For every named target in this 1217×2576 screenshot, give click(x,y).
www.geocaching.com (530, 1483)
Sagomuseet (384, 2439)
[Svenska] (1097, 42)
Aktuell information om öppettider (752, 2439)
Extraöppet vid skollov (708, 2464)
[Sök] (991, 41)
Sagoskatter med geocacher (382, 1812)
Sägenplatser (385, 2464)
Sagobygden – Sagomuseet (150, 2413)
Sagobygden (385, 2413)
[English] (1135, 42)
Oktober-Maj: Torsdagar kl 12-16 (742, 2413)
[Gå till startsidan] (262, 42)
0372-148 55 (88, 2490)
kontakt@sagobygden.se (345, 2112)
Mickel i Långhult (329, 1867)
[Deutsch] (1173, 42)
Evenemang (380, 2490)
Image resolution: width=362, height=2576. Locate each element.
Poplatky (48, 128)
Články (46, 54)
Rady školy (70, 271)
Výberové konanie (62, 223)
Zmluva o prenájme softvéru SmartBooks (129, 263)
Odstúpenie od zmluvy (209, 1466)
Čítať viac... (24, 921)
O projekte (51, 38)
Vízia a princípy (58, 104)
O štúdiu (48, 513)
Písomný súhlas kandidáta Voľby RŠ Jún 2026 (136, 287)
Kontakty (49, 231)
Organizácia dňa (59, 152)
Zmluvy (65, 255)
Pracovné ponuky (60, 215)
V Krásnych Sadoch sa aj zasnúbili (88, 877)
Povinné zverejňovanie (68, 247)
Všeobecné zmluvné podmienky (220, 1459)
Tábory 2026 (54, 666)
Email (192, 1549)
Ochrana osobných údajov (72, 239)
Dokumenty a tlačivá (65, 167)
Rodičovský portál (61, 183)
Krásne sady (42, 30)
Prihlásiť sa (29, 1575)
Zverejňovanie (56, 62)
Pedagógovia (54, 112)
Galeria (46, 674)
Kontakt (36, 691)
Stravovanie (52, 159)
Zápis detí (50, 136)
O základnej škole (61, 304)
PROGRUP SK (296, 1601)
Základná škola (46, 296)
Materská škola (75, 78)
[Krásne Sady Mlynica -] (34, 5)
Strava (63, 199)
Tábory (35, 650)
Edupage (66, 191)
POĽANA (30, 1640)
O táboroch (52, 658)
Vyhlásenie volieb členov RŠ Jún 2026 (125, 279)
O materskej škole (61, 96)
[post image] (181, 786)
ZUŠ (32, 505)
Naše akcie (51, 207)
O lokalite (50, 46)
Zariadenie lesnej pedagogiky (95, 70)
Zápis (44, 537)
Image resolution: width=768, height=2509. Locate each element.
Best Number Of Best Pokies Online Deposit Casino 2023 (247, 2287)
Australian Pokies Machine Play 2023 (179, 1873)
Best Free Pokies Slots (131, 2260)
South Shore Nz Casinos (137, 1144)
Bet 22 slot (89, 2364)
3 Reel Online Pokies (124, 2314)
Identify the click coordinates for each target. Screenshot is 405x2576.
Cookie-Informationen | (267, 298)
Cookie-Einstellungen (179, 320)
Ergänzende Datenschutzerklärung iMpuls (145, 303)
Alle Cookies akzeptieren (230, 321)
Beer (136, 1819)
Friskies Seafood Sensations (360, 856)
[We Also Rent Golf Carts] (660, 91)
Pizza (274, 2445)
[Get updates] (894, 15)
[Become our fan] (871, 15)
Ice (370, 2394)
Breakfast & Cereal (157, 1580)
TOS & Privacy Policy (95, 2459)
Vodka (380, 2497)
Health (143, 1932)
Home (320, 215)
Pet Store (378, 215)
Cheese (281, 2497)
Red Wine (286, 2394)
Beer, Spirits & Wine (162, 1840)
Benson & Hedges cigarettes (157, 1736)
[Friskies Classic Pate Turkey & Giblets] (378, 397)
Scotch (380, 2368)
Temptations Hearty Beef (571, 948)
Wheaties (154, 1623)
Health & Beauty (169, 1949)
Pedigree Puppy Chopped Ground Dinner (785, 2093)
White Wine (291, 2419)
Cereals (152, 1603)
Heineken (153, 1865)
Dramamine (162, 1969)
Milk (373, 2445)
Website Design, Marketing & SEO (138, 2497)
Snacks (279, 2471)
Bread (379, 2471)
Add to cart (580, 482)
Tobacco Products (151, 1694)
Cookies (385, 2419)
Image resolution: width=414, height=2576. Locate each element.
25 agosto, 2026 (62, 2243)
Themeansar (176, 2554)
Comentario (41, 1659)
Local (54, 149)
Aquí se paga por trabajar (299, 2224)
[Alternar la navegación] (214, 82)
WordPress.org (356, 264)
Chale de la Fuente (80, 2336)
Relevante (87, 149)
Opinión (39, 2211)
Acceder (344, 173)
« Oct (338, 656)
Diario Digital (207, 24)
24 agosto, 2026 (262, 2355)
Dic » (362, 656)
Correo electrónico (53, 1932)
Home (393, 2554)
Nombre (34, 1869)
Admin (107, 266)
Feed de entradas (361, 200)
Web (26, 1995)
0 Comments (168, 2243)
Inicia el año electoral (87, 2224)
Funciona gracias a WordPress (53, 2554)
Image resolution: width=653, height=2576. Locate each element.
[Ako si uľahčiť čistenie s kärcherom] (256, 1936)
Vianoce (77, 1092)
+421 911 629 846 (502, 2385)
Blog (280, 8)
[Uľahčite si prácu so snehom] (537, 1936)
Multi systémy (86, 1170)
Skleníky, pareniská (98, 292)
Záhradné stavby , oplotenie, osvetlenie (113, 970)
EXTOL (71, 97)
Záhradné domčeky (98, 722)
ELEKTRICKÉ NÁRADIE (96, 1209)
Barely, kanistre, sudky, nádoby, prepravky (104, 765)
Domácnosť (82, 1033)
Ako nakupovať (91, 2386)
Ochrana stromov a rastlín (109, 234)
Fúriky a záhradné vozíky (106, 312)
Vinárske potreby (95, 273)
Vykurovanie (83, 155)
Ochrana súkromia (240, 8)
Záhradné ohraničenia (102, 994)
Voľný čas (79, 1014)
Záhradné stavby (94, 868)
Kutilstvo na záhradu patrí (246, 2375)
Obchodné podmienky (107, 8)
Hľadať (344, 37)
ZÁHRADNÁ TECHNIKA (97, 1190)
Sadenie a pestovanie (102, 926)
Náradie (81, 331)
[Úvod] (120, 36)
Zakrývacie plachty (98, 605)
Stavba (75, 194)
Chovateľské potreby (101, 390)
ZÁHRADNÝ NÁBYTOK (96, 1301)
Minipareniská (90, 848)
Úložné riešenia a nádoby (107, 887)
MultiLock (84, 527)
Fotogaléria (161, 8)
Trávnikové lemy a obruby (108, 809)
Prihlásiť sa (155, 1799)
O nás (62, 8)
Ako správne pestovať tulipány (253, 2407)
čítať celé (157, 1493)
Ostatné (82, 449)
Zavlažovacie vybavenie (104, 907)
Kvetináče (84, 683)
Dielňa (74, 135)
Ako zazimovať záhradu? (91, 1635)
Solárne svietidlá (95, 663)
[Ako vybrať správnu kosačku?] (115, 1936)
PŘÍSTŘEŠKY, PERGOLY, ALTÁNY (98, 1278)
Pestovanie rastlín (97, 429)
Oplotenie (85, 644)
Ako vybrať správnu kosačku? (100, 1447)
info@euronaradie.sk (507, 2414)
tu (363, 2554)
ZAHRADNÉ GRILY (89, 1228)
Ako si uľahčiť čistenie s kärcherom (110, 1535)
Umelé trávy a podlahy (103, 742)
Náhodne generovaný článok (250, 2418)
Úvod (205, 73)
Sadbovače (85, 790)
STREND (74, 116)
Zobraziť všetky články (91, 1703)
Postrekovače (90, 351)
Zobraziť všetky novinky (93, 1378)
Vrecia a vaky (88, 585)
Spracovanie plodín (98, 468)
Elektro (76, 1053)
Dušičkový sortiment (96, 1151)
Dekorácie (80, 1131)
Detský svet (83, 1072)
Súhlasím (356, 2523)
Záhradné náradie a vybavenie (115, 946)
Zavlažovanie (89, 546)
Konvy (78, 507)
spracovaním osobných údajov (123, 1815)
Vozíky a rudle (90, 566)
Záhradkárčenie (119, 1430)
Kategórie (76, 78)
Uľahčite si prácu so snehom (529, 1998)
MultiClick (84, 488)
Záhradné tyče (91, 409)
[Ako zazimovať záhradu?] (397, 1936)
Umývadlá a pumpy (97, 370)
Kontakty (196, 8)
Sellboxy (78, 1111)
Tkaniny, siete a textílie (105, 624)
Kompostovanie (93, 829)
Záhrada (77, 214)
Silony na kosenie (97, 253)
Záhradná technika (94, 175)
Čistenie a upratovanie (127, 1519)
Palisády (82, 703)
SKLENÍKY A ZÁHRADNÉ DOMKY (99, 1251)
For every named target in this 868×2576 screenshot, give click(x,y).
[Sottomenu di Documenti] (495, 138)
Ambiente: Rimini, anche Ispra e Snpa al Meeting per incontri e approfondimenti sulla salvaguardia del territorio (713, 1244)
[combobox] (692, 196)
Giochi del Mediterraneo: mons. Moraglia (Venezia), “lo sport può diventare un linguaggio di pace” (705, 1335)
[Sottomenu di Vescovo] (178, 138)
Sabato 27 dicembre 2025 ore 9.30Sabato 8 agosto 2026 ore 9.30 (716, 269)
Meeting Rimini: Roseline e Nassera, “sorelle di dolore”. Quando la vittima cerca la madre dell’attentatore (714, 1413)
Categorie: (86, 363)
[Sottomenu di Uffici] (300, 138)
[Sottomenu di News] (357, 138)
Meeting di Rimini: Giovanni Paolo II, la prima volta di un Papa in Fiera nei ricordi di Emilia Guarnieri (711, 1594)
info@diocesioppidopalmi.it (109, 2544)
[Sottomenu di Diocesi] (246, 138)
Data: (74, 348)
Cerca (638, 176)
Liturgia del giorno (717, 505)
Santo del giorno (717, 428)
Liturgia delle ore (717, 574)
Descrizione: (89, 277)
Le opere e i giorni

────────────────────────────────────────

» **WHAT IS REQUIRED**
Report the lines above that contain "Wine".

» **RESULT OF THE TASK**
Red Wine (286, 2394)
Beer, Spirits & Wine (162, 1840)
White Wine (291, 2419)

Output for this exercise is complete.